ASSIGNED TASK: In the listing below, locate the line with "Instruction: Tap the Perp tag" and the line with "Click the step 4 callout marker", then output both and everything between them exactly, minus any pictures.

EXERCISE MATERIAL:
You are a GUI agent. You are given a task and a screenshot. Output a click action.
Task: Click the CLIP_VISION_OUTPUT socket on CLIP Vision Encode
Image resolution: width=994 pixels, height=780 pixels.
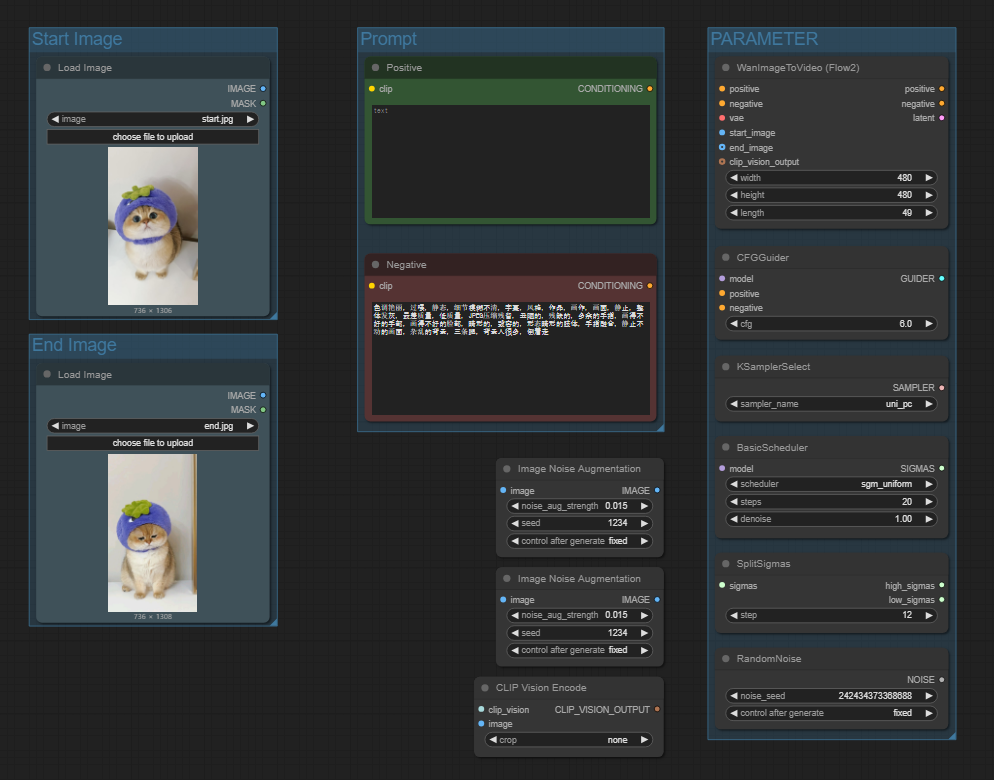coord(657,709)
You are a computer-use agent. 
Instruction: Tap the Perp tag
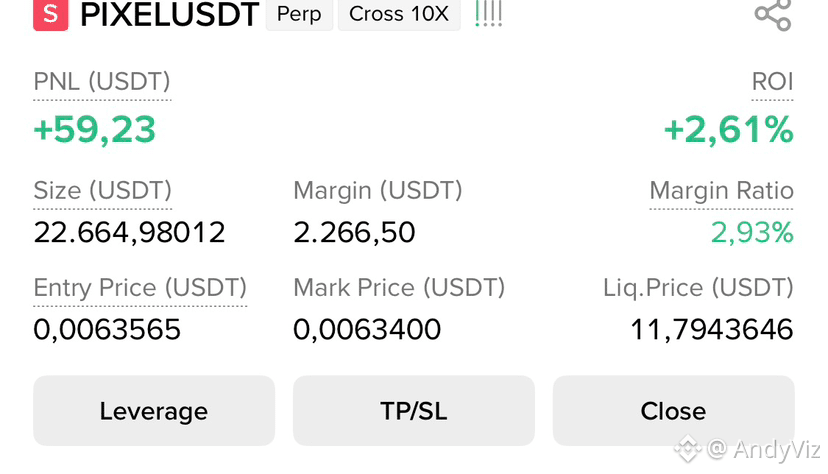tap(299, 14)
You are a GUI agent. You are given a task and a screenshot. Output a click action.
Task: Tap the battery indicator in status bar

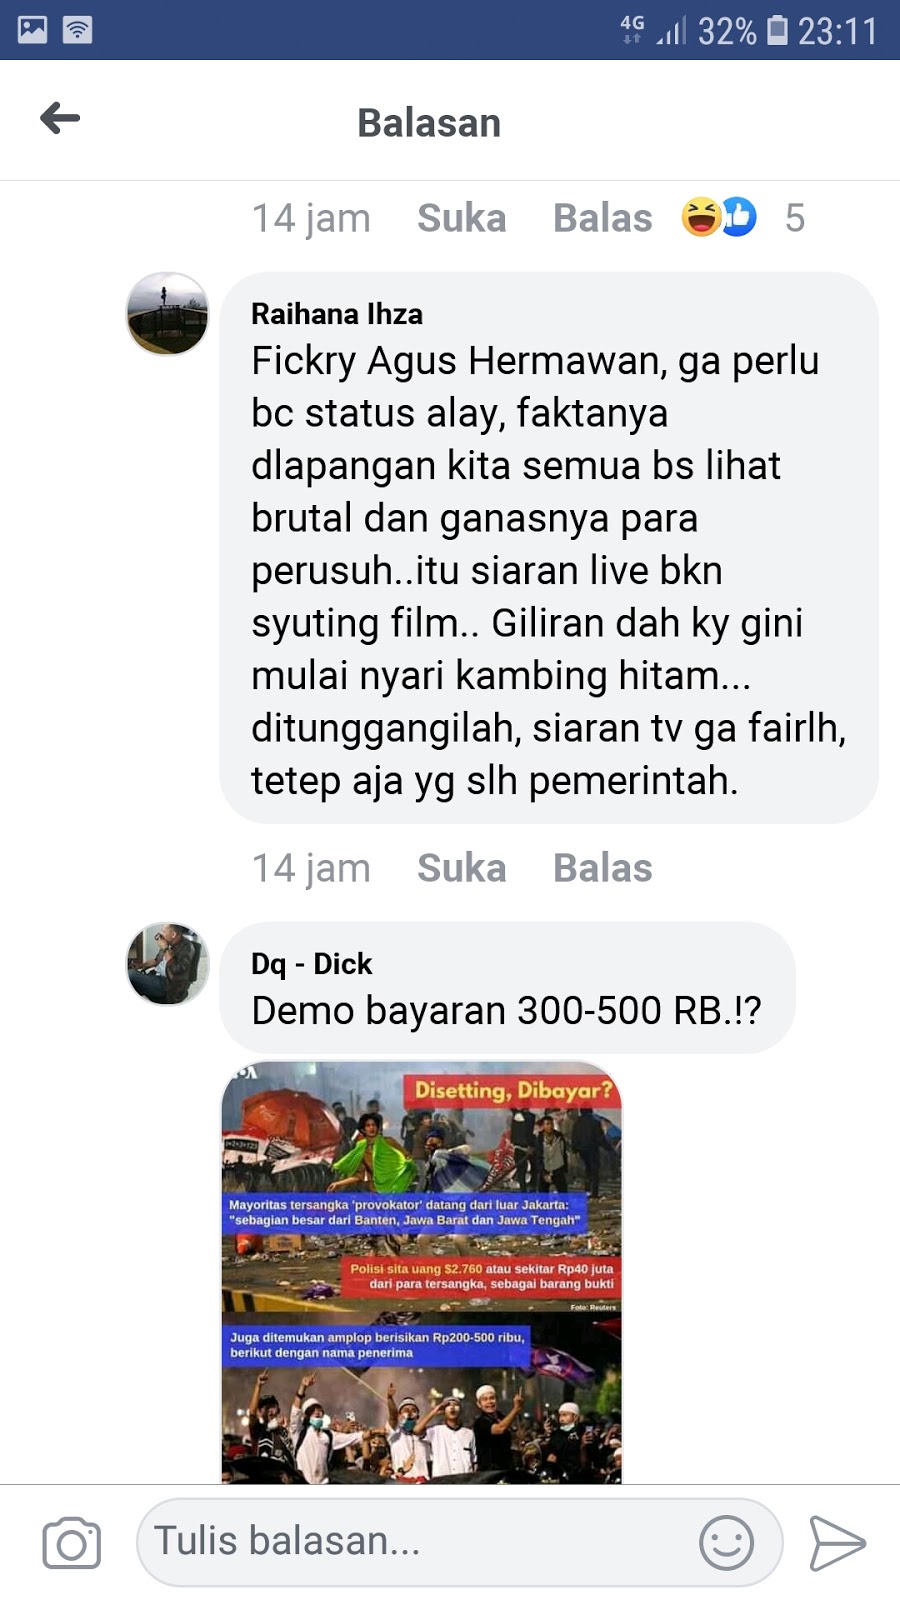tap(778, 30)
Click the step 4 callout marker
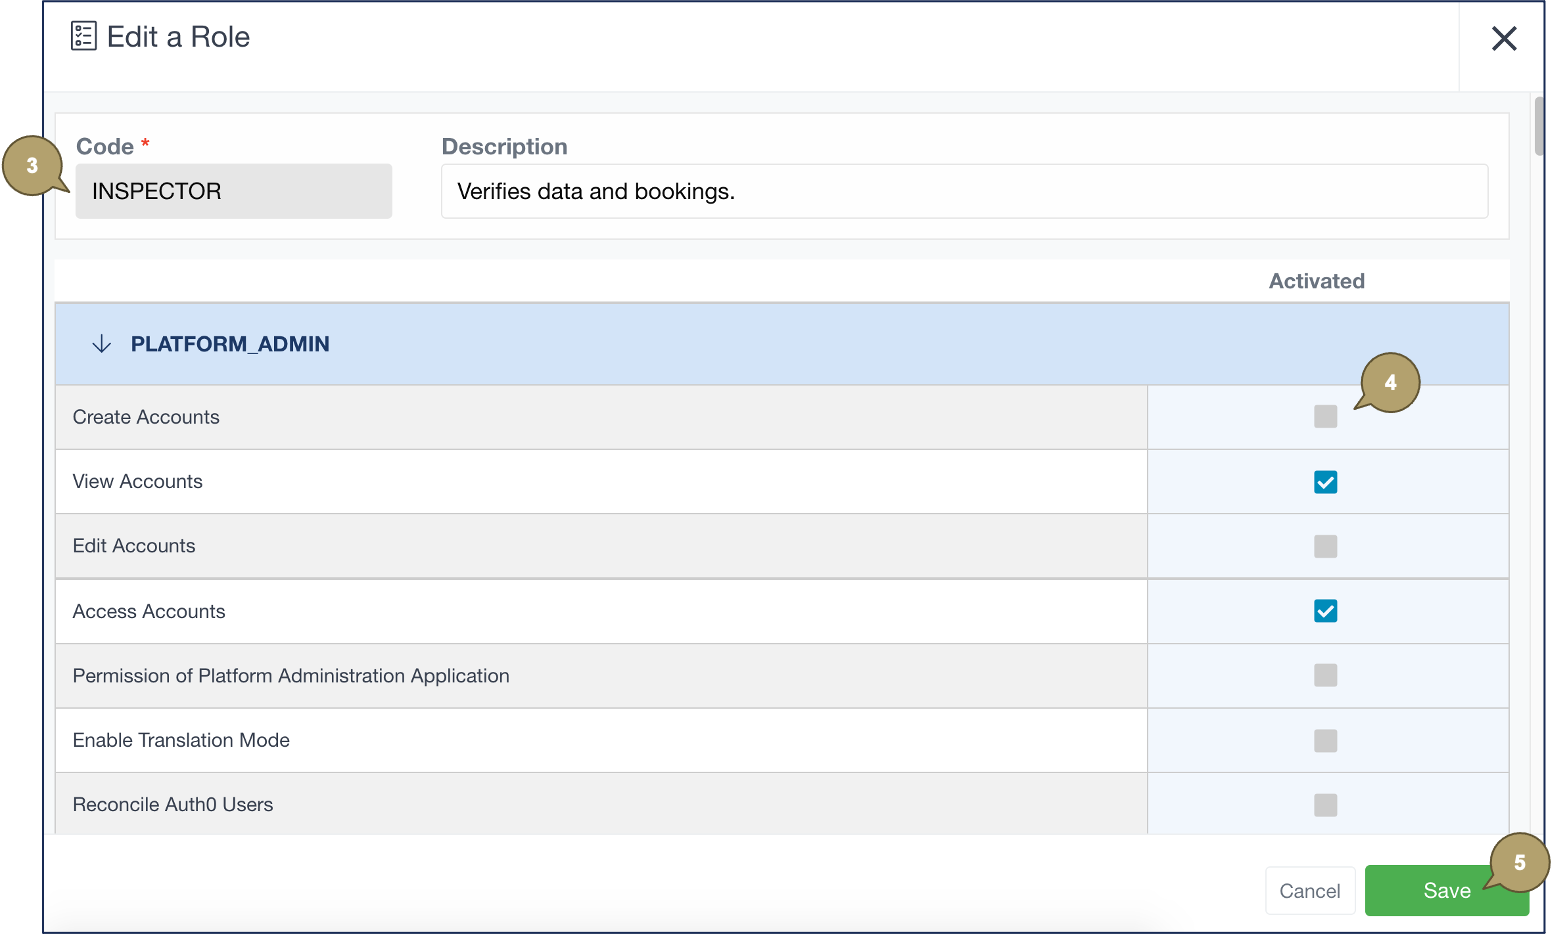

---

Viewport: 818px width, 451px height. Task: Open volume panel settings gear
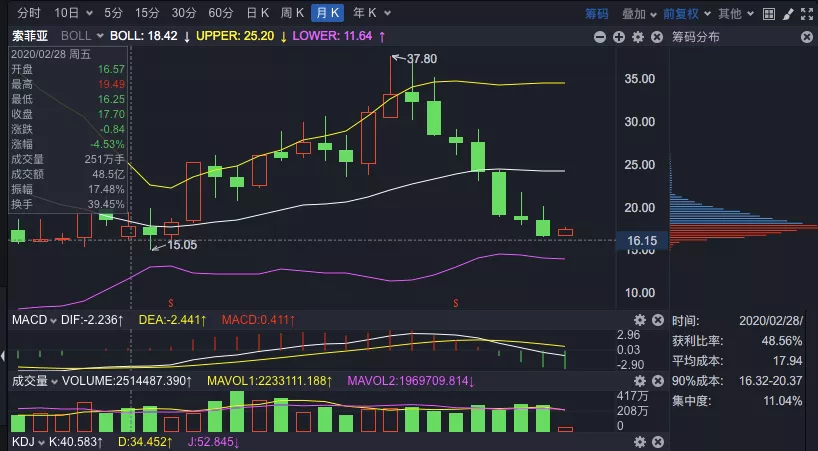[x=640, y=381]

* * *

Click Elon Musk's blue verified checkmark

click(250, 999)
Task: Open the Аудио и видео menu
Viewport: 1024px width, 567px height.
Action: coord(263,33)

TASK RESPONSE:
Instruction: Tap the Perp tag
tap(299, 14)
You are a GUI agent. You are given a task and a screenshot. Output a click action.
Task: Tap the battery indicator in status bar

tap(778, 30)
Click the step 4 callout marker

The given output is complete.